--- start of ENTRIES SHOWN ---

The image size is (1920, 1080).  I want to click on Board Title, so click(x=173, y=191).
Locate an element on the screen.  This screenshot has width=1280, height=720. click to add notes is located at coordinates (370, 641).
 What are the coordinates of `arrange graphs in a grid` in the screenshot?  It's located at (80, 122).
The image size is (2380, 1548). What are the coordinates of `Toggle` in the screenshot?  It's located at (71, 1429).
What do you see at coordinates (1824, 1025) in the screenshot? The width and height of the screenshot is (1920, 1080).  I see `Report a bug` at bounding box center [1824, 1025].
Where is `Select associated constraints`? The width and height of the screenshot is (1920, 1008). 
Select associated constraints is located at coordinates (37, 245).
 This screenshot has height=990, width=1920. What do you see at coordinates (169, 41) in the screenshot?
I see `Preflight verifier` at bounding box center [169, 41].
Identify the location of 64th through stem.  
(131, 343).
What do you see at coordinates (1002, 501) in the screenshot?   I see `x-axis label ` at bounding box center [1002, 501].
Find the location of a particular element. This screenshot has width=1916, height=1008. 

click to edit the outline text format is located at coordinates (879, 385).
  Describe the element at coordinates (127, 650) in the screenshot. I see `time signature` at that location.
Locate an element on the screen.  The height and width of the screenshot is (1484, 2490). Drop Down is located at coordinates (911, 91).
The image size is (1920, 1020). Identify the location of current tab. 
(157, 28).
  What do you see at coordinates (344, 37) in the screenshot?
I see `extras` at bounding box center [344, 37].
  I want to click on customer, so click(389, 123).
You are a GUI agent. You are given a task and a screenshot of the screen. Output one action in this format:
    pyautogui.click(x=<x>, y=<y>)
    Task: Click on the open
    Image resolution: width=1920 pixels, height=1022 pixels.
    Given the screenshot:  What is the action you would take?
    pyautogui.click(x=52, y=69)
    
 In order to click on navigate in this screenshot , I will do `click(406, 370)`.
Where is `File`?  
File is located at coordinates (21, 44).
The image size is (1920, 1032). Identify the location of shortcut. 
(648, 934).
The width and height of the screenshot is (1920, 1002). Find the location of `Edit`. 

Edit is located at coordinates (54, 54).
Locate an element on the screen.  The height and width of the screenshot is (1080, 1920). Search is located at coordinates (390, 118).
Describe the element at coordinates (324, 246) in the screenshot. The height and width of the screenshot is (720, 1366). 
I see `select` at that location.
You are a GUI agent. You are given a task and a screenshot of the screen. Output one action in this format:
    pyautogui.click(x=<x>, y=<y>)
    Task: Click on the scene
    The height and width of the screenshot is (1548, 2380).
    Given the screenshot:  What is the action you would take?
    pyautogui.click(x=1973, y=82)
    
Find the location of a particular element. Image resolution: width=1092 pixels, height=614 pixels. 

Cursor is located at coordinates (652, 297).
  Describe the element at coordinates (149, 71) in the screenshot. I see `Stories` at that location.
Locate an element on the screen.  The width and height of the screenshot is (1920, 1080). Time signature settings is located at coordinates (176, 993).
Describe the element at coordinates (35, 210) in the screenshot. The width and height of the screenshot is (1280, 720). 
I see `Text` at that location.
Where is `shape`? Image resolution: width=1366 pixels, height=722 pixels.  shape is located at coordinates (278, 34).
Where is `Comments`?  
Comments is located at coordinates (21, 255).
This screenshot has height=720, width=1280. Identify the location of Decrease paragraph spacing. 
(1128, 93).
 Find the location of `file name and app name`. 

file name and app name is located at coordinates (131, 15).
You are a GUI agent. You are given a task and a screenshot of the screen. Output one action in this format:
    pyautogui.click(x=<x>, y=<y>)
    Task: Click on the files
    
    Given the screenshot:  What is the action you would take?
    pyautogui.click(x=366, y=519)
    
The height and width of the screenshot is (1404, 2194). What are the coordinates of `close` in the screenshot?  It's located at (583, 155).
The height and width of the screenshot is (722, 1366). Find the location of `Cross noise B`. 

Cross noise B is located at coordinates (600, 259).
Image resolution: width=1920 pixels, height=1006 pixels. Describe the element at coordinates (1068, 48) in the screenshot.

--- end of ENTRIES SHOWN ---

### JOB
Copy out the material word for word, from the line containing "coordinates (390, 118)." through the line containing "coordinates (278, 34).", with both of those lines included.

### SOLUTION FOR THIS TASK
Locate an element on the screen.  The height and width of the screenshot is (1080, 1920). Search is located at coordinates (390, 118).
Describe the element at coordinates (324, 246) in the screenshot. The height and width of the screenshot is (720, 1366). 
I see `select` at that location.
You are a GUI agent. You are given a task and a screenshot of the screen. Output one action in this format:
    pyautogui.click(x=<x>, y=<y>)
    Task: Click on the scene
    The height and width of the screenshot is (1548, 2380).
    Given the screenshot:  What is the action you would take?
    pyautogui.click(x=1973, y=82)
    
Find the location of a particular element. Image resolution: width=1092 pixels, height=614 pixels. 

Cursor is located at coordinates (652, 297).
  Describe the element at coordinates (149, 71) in the screenshot. I see `Stories` at that location.
Locate an element on the screen.  The width and height of the screenshot is (1920, 1080). Time signature settings is located at coordinates (176, 993).
Describe the element at coordinates (35, 210) in the screenshot. The width and height of the screenshot is (1280, 720). 
I see `Text` at that location.
Where is `shape`? Image resolution: width=1366 pixels, height=722 pixels.  shape is located at coordinates (278, 34).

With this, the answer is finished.